The placenta is the link between mother and babe. A functional placenta is pivotal to development of the fetus in utero and the life-long health of the offspring. The human placenta implants into the uterus and placental cells, called trophoblasts, invade deeply into the uterine spiral arteries transforming them to provide a large, continuous blood supply to the placenta. Failure of implantation is a likely cause of pathologically small babies and the hypertensive disease of pregnancy, preeclampsia. Multiple functionally separate trophoblast populations arise from the outer, trophectoderm, layer of the blastocyst. However, the relationship of these trophoblast populations to each other is not clear. One of the most fundamental unanswered questions of trophoblast biology is “does the human placenta contain a trophoblast stem cell population that can differentiate into all trophoblast populations”? We have begun the search for such a human trophoblast stem cell population which might be used to answer many questions regarding the relationship between different human trophoblast populations. However, trophoblasts are only one component of the placenta and studying them in isolation may not give a true representation of trophoblast behaviour in vivo. We have developed a high-throughput model to study the responses of extravillous trophoblasts and their progenitors to various stimuli by culturing villous explants on a thin layer of Matrigel™. Extravillous trophoblasts grow out of the anchoring villi producing a quantifiable two-dimensional outgrowth that morphologically resembles extravillous trophoblast columns in vivo. We have used 1795 explants in this model to examine the effects of TGFb-1-2-3 on trophoblast outgrowth.

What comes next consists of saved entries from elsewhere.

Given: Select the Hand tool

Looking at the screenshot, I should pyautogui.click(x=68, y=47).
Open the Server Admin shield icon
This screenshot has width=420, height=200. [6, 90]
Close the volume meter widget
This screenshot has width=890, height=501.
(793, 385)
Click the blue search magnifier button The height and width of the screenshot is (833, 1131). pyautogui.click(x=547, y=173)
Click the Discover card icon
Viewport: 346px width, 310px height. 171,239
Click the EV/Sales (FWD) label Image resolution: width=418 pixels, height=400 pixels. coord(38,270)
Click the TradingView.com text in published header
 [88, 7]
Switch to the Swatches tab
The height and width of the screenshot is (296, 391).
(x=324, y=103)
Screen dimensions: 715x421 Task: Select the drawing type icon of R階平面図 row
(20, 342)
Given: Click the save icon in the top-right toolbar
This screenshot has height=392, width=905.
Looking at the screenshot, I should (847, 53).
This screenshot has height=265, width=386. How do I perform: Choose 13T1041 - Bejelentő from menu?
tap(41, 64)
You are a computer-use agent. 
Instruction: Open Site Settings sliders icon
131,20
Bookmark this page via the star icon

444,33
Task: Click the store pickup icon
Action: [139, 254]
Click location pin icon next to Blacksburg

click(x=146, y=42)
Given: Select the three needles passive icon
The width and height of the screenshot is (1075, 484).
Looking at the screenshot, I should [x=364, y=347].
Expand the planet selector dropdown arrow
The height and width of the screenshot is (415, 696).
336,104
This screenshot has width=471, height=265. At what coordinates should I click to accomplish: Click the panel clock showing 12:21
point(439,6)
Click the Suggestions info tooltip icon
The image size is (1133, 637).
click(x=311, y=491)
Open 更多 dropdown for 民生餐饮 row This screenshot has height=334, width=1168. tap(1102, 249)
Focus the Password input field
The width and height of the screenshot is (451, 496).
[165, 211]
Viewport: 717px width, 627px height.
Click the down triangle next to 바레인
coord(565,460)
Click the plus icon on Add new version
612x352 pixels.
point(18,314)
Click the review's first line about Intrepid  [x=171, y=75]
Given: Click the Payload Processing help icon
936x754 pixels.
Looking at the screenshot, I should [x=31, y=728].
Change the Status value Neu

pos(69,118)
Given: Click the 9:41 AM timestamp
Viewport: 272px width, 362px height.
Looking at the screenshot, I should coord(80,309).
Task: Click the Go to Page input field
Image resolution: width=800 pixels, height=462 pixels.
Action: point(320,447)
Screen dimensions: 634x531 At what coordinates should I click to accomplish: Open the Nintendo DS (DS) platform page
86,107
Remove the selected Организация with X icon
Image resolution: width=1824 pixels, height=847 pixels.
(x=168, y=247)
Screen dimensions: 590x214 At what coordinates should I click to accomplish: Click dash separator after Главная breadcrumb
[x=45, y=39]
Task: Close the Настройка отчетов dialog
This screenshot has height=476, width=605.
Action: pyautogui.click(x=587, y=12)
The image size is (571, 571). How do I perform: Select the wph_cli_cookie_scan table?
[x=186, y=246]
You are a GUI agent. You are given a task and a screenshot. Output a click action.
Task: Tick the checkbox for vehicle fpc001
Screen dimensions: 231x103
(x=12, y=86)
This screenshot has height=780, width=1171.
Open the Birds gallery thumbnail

Contrary to previous smaller studies, our results demonstrated that TGFb-2 significantly reduced the size of extravillous trophoblast outgrowths while TGFb-1 and TGFb-3 had no significant effect on extravillous trophoblast outgrowth. When studying the development of the placenta we believe it is important to choose the right model to fit the question being addressed. Our villous explant model has the advantages of being both high-throughput and quantitative.